A Systematic Study of the Muscle Force–Deformation Relationship at the Human Elbow: Toward Physiology-Aware Assistive Device Control and Noninvasive Muscle Force Sensing
- Author(s): Hallock, Laura
- Advisor(s): Bajcsy, Ruzena
- et al.
While there exist a number of mechanically sophisticated exoskeletons, prostheses, and assistive robots, with articulations similar to those of the intact human arm and hand, these devices remain limited in their ability to augment human dexterity and safely interact with human users and collaborators. In particular, due to the limits of conventional sensing, robots remain locked in industrial cages, prosthesis users can often modulate only a single degree of freedom, and when human–device interactions do occur, we have almost no understanding of the resulting physiological impacts on the user's musculoskeletal system.
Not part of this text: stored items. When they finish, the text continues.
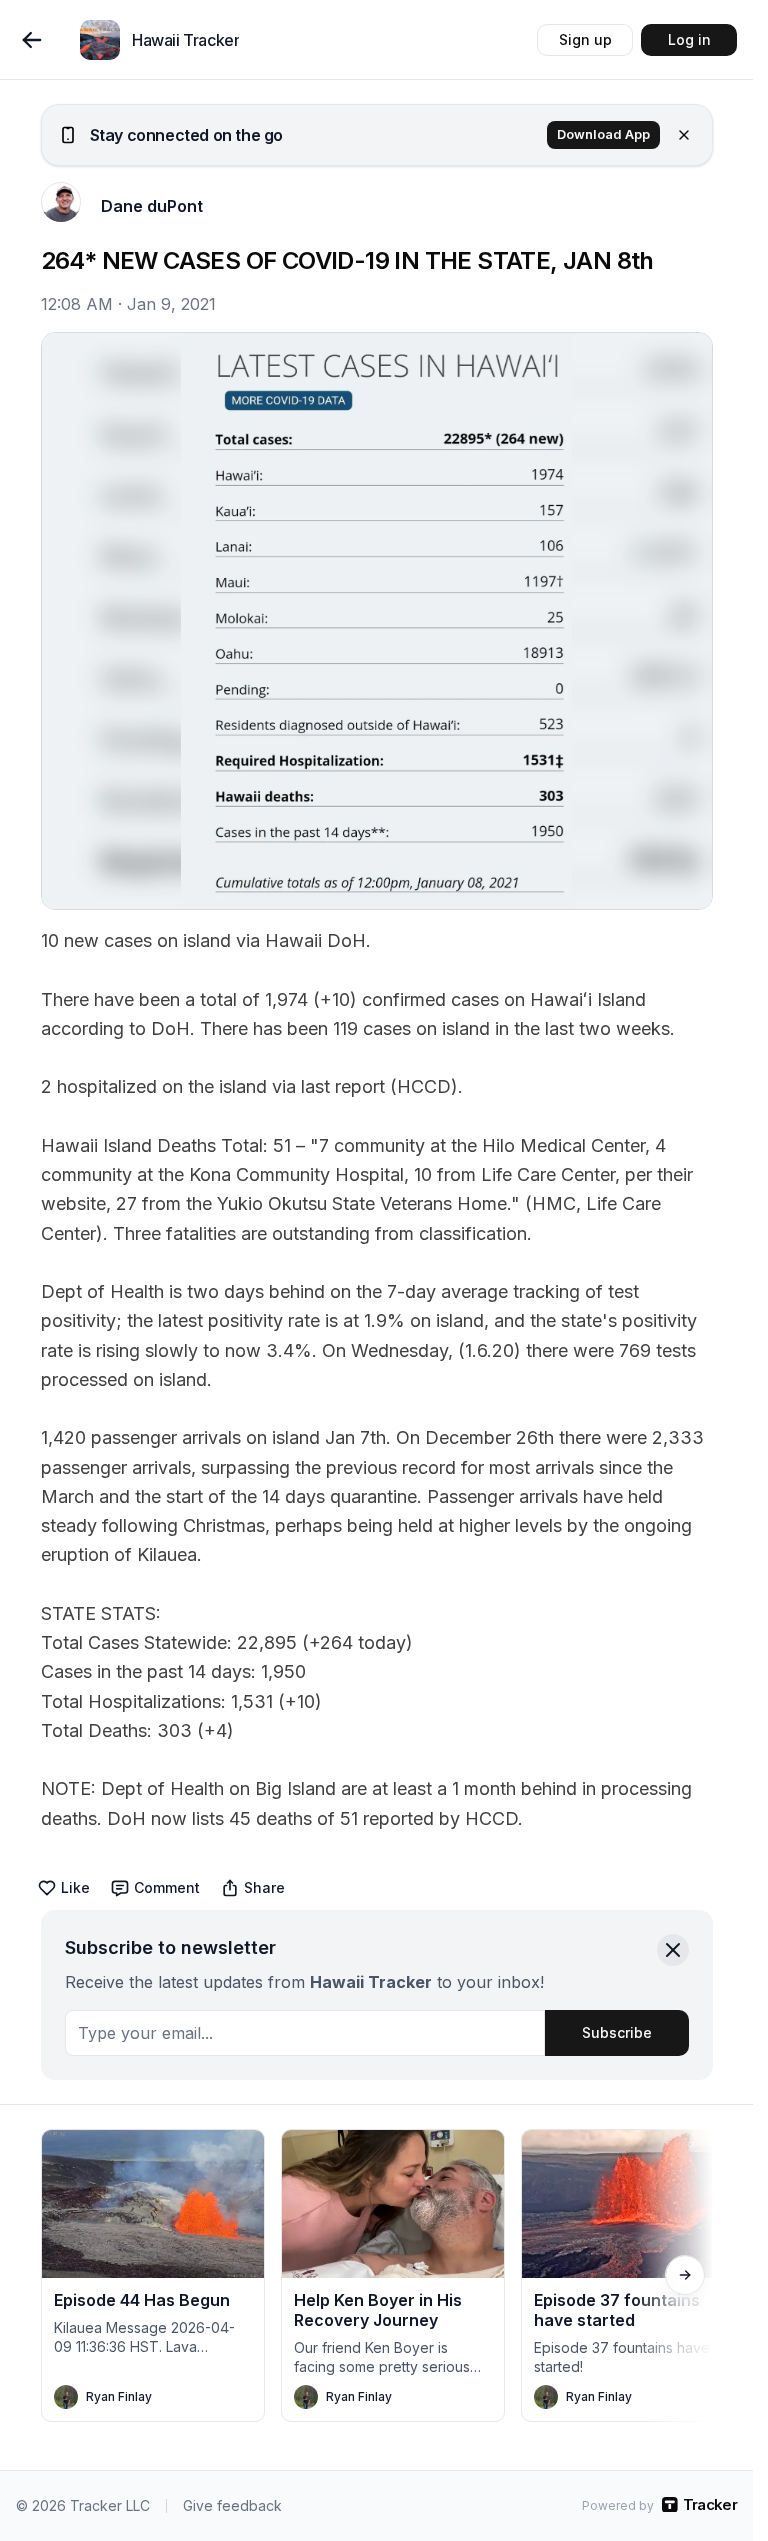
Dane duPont (152, 206)
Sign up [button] (585, 39)
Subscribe (617, 2032)
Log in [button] (689, 39)
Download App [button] (603, 134)
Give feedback (232, 2505)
This thesis begins to address these dual problems of device capability and safety by leveraging a novel signal class — muscle deformation, as measured via ultrasound — to probe individual muscle forces, which cannot in general be measured noninvasively but are key to understanding musculoskeletal dynamics during dexterous motion. Using the elbow flexion motion as a case study, this document describes first, preliminary characterization of this deformation and its relationship to output force; second, proof-of-concept use of this signal for a trajectory tracking task; third, collection of a comprehensive 3D deformation data set to systematically examine the force–deformation relationship; fourth, initial geometric analysis of this data set and a proposed framework for future modeling; and lastly, a discussion of the open-source release of code and data associated with this project, preliminary work on alternative sensing modalities, and speculation on future applications in robotics and medicine. This dissertation work — collectively released as the OpenArm project for collaborative research use at https://simtk.org/projects/openarm — paves the way for future investigation on both the extraction of multiple independent signals for high-dimensional device control and enhanced overall understanding of the joint human–machine dynamical system.